1) How large a role does personal perception play in abstraction? Culture and individual preferences/experiences influence our understanding of the abstract, but to what extent?
2) Related to the first question: Is it possible to be truly objective? On page 162 of Visual Thinking Arnheim discusses the notion that scientific papers might be a total shame because there is no way to approach a subject without having preconceived ideas about it. So the question is this: Is the process of abstracting such a fundamental part of our conscious that we are unable to shut it off?
3) Arnheim discusses the notion of abstraction in generalizations on page 157. He discusses theory that we categorizes into generals made up of particulars of a subject, but there seem to be an infinite variety of ways to categorize things. Later on page 160 he quotes a chicken and egg scenario for abstraction, quoting Henri Bergson “In order to generalize on must first abstract, but in order to abstract usefully one must know how to generalize.” So which comes first, the abstraction or the generalization, or are they one and the same?
4) In Arnheim’s discussion of what the abstract is or is not, it becomes clear that there may not be a clear line that defines the concrete from the abstract. So how is it determined, where on the gradient between concrete and abstract is the tipping point?
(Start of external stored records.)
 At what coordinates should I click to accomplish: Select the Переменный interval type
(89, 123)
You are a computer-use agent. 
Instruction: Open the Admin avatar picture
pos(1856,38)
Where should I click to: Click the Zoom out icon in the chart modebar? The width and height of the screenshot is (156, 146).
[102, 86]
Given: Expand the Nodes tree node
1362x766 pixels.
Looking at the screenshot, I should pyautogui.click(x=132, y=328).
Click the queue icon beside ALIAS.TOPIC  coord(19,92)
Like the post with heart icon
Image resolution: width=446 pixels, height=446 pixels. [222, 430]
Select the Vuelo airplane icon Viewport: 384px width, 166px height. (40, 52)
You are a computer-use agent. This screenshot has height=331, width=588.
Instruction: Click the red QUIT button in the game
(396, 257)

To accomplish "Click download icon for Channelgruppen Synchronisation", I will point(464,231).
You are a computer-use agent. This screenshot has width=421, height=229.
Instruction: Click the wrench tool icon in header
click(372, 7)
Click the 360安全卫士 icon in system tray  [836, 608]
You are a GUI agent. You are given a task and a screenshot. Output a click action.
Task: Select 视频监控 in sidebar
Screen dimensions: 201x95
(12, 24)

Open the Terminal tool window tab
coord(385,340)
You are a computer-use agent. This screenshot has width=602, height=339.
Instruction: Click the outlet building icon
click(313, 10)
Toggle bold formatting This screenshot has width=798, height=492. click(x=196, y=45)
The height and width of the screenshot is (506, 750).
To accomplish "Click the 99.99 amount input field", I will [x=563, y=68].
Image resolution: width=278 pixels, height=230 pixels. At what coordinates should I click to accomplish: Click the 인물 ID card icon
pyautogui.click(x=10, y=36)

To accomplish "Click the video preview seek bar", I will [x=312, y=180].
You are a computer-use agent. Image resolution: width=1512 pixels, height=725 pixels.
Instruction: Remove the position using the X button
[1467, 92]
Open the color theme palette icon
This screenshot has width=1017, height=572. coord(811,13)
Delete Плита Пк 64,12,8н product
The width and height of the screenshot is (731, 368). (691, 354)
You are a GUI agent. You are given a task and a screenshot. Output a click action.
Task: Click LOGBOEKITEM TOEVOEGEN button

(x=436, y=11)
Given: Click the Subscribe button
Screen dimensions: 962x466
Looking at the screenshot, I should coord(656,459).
5) I think a great example of following the concrete to the abstract is the work of the De Stijl painter Mondrian. On this website his paintings are shown from early on as a direct representation of a tree to an abstraction of it and beyond. I didn’t really pay too much attention to the text on the page; it was just a good one that had all the images in one place. At what point in the sequence do you think the notion of a tree was lost? Do the simple line paintings at towards the end still carry any abstract meaning, or are they just lines?